BELLOWS FALLS — Stone Church Arts presents the Festival of Mandolin Chamber Music (FMCM) in a concert at Immanuel Episcopal Church on Sunday, July 28, at 3 p.m.
The performance caps the three-day weekend designed for the classical mandolin community and concertgoers interested in classical chamber music.
Festival organizers said they wanted to create learning and performance opportunities for those interested in chamber music composed for mandolin and related instruments.
Led by mandolinists August Watters, a Boston-area teacher and composer, and Emanuele Cappellotto, visiting from Italy, FMCM participants will rehearse together for the Sunday afternoon concert.
According to Watters, there's a wealth of music for mandolin-guitar ensembles, though most has been lost for generations and needs only to be rediscovered by the public.
FMCM provides an opportunity to explore mandolin ensemble music, from baroque to romantic and contemporary works, he says.
FMCM is open to anyone who plays mandolin, mandola, or guitar, and can read standard notation. Participants divide their time between rehearsals and workshops. Musicians practice in various chamber ensembles as preference and ability dictate.
In addition, players attend workshops on technique, repertoire, and theory.
The festival concludes with the Sunday afternoon concert when faculty and participants demonstrate for the public the many sounds of the concert mandolin.
“We plan to make the festival an annual event,” Watters said. “This year we are fortunate to have such a distinguished participant as Emanuele.”
Cappellotto brings Italian sound
Emanuele Cappellotto, born in Citadella, Italy, in 1981, where he still works and performs, began his musical studies at the piano under the guidance of Maura Mazzonetto, and then studied the mandolin at the Conservatorio Cesare Pollini with Ugo Orlandi, the man whom Watters calls the most famous mandolinist in Italy.
Cappellotto works as a soloist with the Orchestra of Collegium Symphonium Veneto, Camerata Classical Mandolin, and the Guitar Ensemble of the Philharmonic Cittadella.
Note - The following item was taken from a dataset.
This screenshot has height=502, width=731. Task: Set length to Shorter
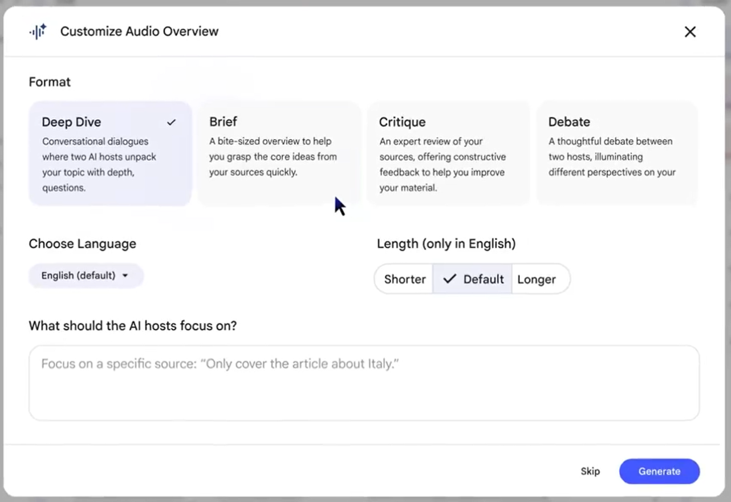click(404, 280)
In addition to appearing at the Sunday afternoon concert in Bellows Falls, he has joined Watters this summer for a New England tour playing music for the mandolin.
Watters, the festival's organizer, is an associate professor at Berklee College of Music in Boston, where he developed and teaches new curricula designed for the needs of improvising string players, as well as classes in harmony, composition, arranging, and performance.
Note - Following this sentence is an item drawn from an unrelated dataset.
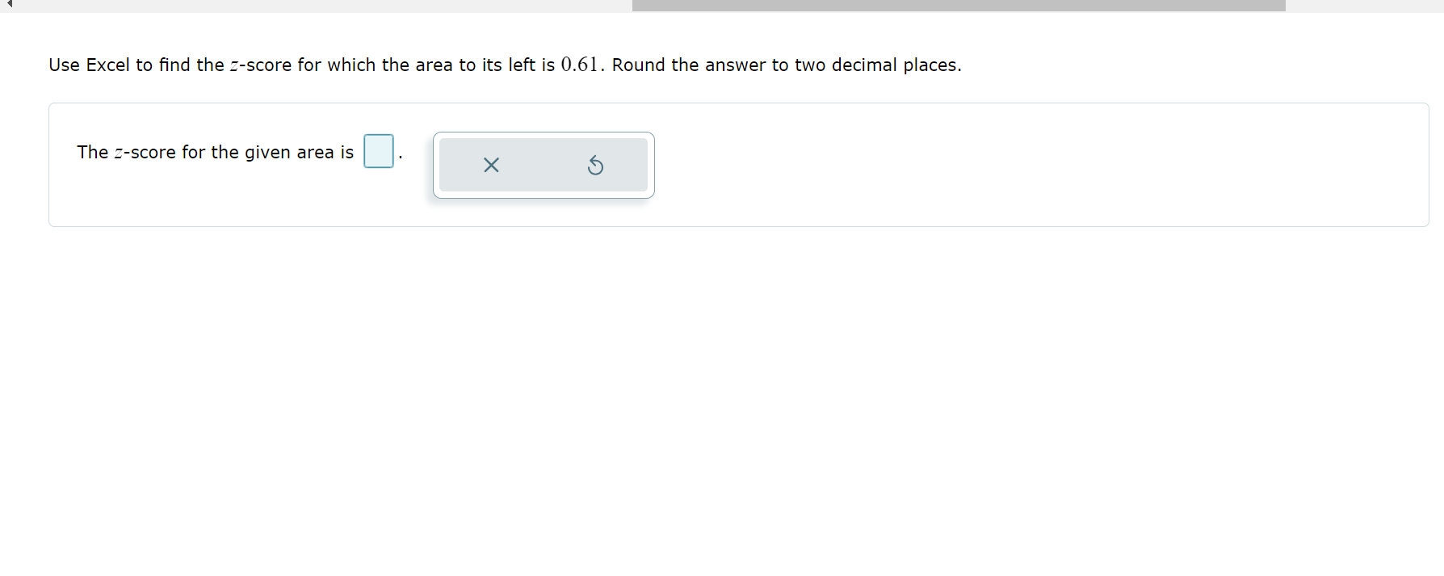Image resolution: width=1444 pixels, height=576 pixels.
Task: Hit the undo icon to restore the previous answer
Action: click(595, 165)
His work bridges contemporary classical music, jazz and folk music traditions. He is also an Emmy award-winning arranger, with dozens of studio credits as arranger, orchestrator, and conductor for television and film music.
Watters began as a jazz guitarist, but now his musical life is almost wholly devoted to playing and promoting the mandolin.
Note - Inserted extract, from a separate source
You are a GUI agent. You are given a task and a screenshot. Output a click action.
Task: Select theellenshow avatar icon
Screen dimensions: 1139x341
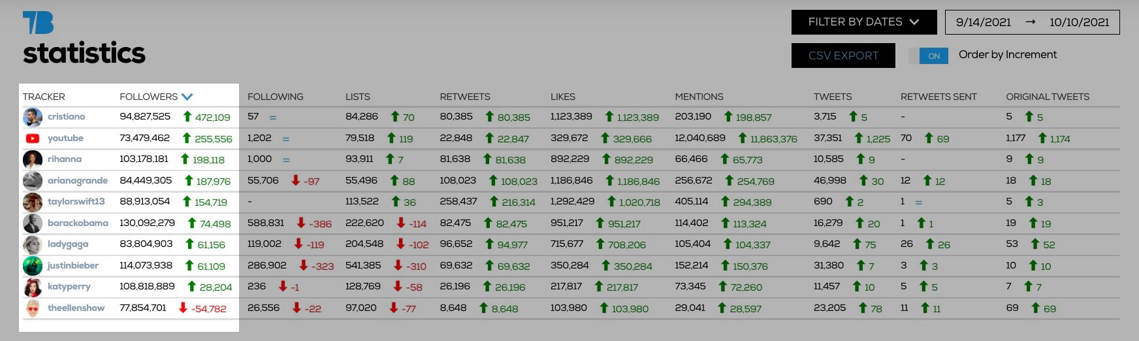tap(33, 308)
A multi-stylistic, improvising mandolinist, Watters has worked with some of the leading figures in today's revival of the mandolin, performing in Italy, Germany, England, the Czech Republic, England, Canada, and the United States.
He plays a wide array of music on the mandolin, from classical to jazz, and from the Baroque to contemporary. For instance, last month he played the mandolin in the world premiere recording of Lukas Foss's Symphony No. 2 with the Boston Modern Orchestra Project.
Through his devotion to promoting the instrument, Watters has formed several mandolin groups and festivals. He founded Boston Mandolins, the New England Mandolin Ensemble, and Cape Cod Mandolin.
In addition to FMCM, he has created the Cape Cod Festival of Mandolins.
“The festival in Cape Cod performs a whole array of music for the mandolin,” says Watters. “Not just classical, but also bluegrass, jazz, old time and blues.”
In the Romantic era of the 19th century, Watters says, the mandolin became an enormously popular instrument in Europe. This period coincided with the great immigration to America from Italy, so not surprisingly, the mandolin also came to our country then.
“Mandolins were everywhere in turn-of-the-century America,” says Watters. “Many mandolin groups were formed then, and much music was written for them to play. It became vital to the creation of an American music. The instrument seeped into the music of string bands playing blues and bluegrass.”
'A different kind of festival...'
Watters says that the Festival of Mandolin Chamber Music in Bellows Falls is a different kind of festival than in Cape Cod, as the focus here is completely on classical mandolin.
“The Italian Baroque created a great repertoire of music for the mandolin. Many people know Vivaldi's mandolin concerto, but that is just the tip of the iceberg of this music. Most of this music has been forgotten and is waiting to be re-discovered,” Watters says.
FMCM was inspired by Eugene Friesen's Vermont Improvisation Intensive and his Creative Cello workshops at Stone Church Arts.
“Eugene invited me up to his events,” says Watters. “Friesen is also the artistic director of Stone Church Arts, and he suggested this as great place for a classic mandolin festival. I was excited because musicians already know Bellows Falls as a spot on the map where these kind of things happen, and we could also tap into the mandolin players and traditions already thriving in Vermont.”